From "um" to "yeah": Producing, predicting, and regulating information flow in human conversation

TL;DR

This work investigates how information flows in natural conversation by estimating surprisal-based information density from a large-scale naturalistic corpus (CANDOR) using long-context next-word predictions, yielding an average rate of $13.21$ bits/second and $4.04$ bits/word. It demonstrates that high-surprise words are produced more slowly due to both lexical-length and context-driven mechanisms, and that listeners’ backchannels regulate information flow by signaling upcoming shifts to novel material. The study also shows that retrieval and production impose distinct cognitive costs, with disfluencies acting as time-buying devices that predict increased upcoming surprisal. Overall, the findings support resource-limited models of conversational dynamics while highlighting the need for multiscale, non-Shannon-based frameworks to fully capture the variability and coordination in human dialogue.

Abstract

Conversation demands attention. Speakers must call words to mind, listeners must make sense of them, and both together must negotiate this flow of information, all in fractions of a second. We used large language models to study how this works in a large-scale dataset of English-language conversation, the CANDOR corpus. We provide a new estimate of the information density of unstructured conversation, of approximately 13 bits/second, and find significant effects associated with the cognitive load of both retrieving, and presenting, that information. We also reveal a role for backchannels -- the brief yeahs, uh-huhs, and mhmms that listeners provide -- in regulating the production of novelty: the lead-up to a backchannel is associated with declining information rate, while speech downstream rebounds to previous rates. Our results provide new insights into long-standing theories of how we respond to fluctuating demands on cognitive resources, and how we negotiate those demands in partnership with others.

Figures (4)

• Figure 1: A sample fragment from a processed version of the CANDOR corpus, with LLM-estimated surprise in bits and AWS-estimated word lengths in milliseconds. Grey bars mark pauses greater than 10 ms. For example, the word "like" follows the word "drugs" after a pause of 310 ms; the word lasts 210 ms, and has surprise $2.7$ bits. In this example, the second speaker provides a backchannel ("yeah") that begins while the first speaker is finishing the word "and", and lasts 590 ms, through into the pause following "eventually". The LLM context window is 128 tokens.
• Figure 2: The distribution of information rates in continuous conversational English, CANDOR corpus (659,496 words, 54,958 sequences). Solid line: information density of single words; dashed line: average density over the course of twelve consecutive words.
• Figure 3: Words with higher surprise take longer to say.

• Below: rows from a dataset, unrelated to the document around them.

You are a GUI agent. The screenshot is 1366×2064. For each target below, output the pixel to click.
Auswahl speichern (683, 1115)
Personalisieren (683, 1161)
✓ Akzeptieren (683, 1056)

This holds not only in the aggregate (solid line), but even for the same word: when a word appears in a higher-surprise context, it tends to be said more slowly than it is in a low-surprise context. Dashed lines show three examples of this effect for common words: "you" (N=14,150), "if" (N=2701), and "people" (N=2534), binned by decile in timing.
• Figure 4: The timeseries of surprise for continuous back-channeled speech (solid black line) relative to the base model (blue line), and relative to a sample from the base model that matches the surprise distribution at backchannel (red line), with standard errors. The backchannel occurs at word position zero (e.g., in Fig. \ref{['sentence']}, the word "and"). All: all backchannels; Fluent: a backchannel that follows a word with a gap less than 15 ms.